Emergency managers use technology to coordinate disaster response
With lessons learned from deadly Nebraska tornadoes, emergency managers prepare for severe weather with an eye on how technology can help.
Emergency managers have started issuing badges at disaster scenes.
There's a visual element to the IDs. Different colors represent different things, so they know who's supposed to be where.
Hamilton County Emergency Management Director Kirt Smith said, “We know they're on scene, we know how long they've been on scene, and when they leave. We make sure we're not leaving anybody behind, where somebody got lost or something happened to them. It also keeps track of our hours if it's going to be a disaster declaration or something like that.”
And what once took a room full of computers, they can now with apps on their phone.
Smith said, “I can talk to all my responders, I can hear if there's a call going on. National Weather Service, I can communicate with them. I can communicate with you through social media, direct messages to media.
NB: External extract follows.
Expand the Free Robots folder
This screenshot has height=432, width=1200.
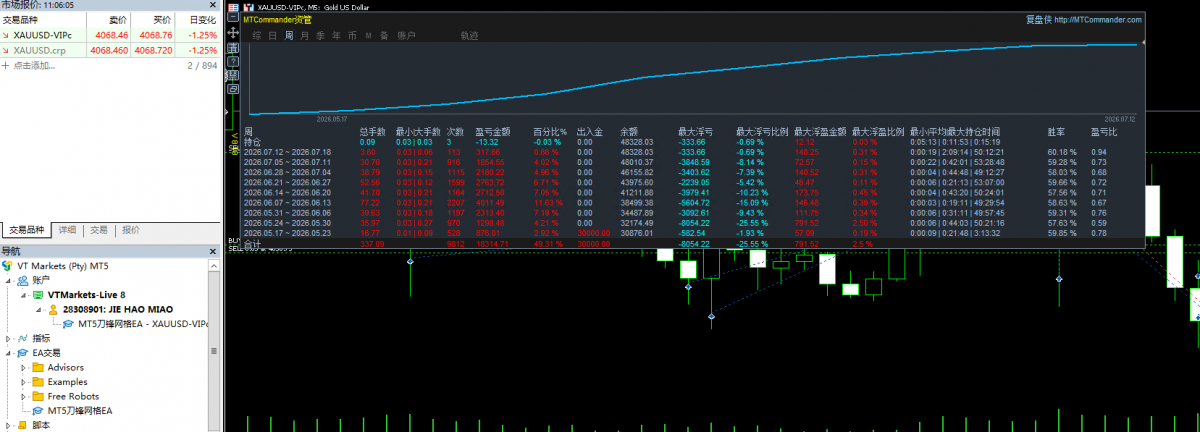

With the system today we can use apps on our phone to scan these cards so we don't have to be tied to the computer anymore.”
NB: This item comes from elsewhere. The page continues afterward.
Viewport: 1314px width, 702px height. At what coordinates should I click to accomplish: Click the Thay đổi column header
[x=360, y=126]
That ID system is also used at Memorial Stadium in Lincoln, to coordinate law enforcement and volunteers, and has also been used in major disasters the last few years like the tornadoes in Pilger and Beaver Crossing.
And when severe weather hits, they still rely on trained spotters, but they also use reports from social media to get a sense of what's actually going on.
The Nebraska Association of Emergency Management held its annual conference in Grand Island.